On the human level, then, the perfection of love is mutual gift-love, a sharing which constitutes authentic friendship. This friendship-love is primarily spiritual and it derives from the fact that man, as a spiritually constituted being, has an orientation to the universal and transcendent good.(28) Compared with friendship-love, emotional love is only secondary, accidental, but this does not mean that emotional love is unnecessary or something to be repressed. Rather, though it belongs to a lower level of love, emotional love is as much a part of human experience as is volitional love. As we have stated, human love without emotional resonance is imperfect, incomplete. We can only establish contact with other persons by what we perceive of the other through the senses, and the natural affective response on the sense level is the emotion of love. It is true that the emotional response may be such that one person is attracted to and desires another for purely selfish reasons, thus subordinating the other to oneself. But in loving with a generous and benevolent love the other person is loved for himself and the lover is drawn to him. It is in this sense that one can say that we become what we love.(29) And to love another person as "other" is the function of the intellectual appetite of volitional love.

THE LOVE THAT IS CHARITY

However much a part of human nature and however noble the love of friendship, it falls short of the perfection of charity to which all Christians are called. (30) Nevertheless, for St. Thomas Aquinas, the most noble form of human love -- friendship -- serves as a stepping-stone to the understanding of the love that is charity. In fact, the first question he asks in his tract on the theological virtue of charity is whether charity is friendship, and he answers as follows:

According to Aristotle (Ethics VIII, 4) not all love has the character of friendship, but only that love which goes with wishing well, namely when we so love another as to will what is good for him. For if we do not will what is good to the things we love but rather, we will their good for ourselves, as we are said to love wine, a horse or the like, then that is not love of friendship but a love of desire. For it would be foolish to say that someone has friendship with wine or a horse.

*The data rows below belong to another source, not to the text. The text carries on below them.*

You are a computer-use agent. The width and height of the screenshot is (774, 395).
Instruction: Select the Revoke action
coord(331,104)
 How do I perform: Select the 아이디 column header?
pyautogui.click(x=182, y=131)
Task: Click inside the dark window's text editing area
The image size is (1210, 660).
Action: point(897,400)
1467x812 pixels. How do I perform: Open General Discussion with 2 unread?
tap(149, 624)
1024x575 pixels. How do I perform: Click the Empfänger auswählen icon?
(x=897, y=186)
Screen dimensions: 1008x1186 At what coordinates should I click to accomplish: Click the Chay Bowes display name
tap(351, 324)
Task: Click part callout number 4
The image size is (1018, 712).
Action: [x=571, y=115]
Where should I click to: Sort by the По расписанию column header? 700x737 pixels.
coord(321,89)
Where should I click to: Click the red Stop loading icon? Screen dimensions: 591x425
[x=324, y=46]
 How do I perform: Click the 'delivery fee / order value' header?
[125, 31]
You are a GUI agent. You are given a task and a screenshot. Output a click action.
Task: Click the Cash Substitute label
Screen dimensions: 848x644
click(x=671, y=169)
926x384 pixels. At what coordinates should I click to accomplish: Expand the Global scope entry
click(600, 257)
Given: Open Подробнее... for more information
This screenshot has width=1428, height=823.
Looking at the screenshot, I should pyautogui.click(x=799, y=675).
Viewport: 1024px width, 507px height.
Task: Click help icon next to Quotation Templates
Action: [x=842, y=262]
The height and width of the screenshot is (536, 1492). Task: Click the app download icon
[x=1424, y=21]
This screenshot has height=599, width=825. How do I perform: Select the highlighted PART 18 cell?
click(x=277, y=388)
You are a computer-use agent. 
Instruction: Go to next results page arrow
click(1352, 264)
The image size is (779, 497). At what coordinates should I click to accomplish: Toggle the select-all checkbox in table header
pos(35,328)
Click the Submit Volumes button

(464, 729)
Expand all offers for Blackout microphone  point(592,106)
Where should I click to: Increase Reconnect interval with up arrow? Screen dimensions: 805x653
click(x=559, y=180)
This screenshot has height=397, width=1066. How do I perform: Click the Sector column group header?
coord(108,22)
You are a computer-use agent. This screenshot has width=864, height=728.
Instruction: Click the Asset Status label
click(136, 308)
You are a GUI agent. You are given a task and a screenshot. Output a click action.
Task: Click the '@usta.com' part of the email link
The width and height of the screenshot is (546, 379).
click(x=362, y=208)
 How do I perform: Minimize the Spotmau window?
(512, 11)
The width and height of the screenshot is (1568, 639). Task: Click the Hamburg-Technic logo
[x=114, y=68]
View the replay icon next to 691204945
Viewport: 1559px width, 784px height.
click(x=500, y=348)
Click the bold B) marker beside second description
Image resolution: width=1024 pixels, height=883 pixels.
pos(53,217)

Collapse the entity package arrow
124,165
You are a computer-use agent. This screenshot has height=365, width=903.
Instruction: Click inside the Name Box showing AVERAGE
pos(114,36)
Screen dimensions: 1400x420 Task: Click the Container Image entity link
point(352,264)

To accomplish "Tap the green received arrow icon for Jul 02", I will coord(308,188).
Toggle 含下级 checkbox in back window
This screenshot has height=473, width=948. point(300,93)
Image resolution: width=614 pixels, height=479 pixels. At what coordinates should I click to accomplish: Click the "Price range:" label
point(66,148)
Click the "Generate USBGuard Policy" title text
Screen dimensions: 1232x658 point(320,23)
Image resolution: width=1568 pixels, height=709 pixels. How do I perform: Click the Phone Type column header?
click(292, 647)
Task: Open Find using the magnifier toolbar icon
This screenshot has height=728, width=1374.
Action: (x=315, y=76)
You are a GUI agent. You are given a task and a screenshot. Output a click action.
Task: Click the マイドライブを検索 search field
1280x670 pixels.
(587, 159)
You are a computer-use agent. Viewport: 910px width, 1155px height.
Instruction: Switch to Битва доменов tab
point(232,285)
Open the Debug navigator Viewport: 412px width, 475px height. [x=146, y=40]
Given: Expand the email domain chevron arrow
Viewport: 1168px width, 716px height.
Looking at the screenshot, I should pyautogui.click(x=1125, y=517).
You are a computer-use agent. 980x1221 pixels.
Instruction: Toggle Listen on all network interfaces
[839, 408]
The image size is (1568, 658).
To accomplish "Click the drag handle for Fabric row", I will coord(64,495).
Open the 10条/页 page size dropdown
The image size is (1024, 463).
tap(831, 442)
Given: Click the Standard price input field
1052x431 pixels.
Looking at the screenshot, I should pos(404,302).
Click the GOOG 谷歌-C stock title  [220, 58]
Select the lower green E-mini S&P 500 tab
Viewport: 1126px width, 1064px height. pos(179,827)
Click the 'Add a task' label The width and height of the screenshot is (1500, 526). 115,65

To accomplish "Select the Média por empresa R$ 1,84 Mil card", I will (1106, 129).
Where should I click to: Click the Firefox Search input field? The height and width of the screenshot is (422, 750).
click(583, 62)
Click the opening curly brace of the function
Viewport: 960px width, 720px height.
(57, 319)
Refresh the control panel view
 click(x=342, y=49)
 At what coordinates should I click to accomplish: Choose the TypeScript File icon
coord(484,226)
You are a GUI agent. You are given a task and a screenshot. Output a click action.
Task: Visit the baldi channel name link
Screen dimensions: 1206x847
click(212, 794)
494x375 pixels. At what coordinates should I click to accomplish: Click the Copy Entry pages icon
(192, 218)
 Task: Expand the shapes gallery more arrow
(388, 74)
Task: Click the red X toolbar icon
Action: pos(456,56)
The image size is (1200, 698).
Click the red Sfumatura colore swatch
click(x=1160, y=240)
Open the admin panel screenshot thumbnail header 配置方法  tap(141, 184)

But benevolence alone does not suffice to constitute friend ship; it also requires a certain mutual loving, because a friend is friendly to his friend. But such mutual benevolence is based on something shared in common.(31)

Therefore, since there is a certain sharing of something between man and God, so far as he shares his happiness with us, it is fitting that a friendship be based on this sharing. Concerning this sharing, I Corinthians states: "God is faithful, and it was he who called you to fellowship with his Son, Jesus Christ our Lord".(32) But the love that is based on this fellowship is charity. Therefore it is clear that charity is friendship between man and God.(33)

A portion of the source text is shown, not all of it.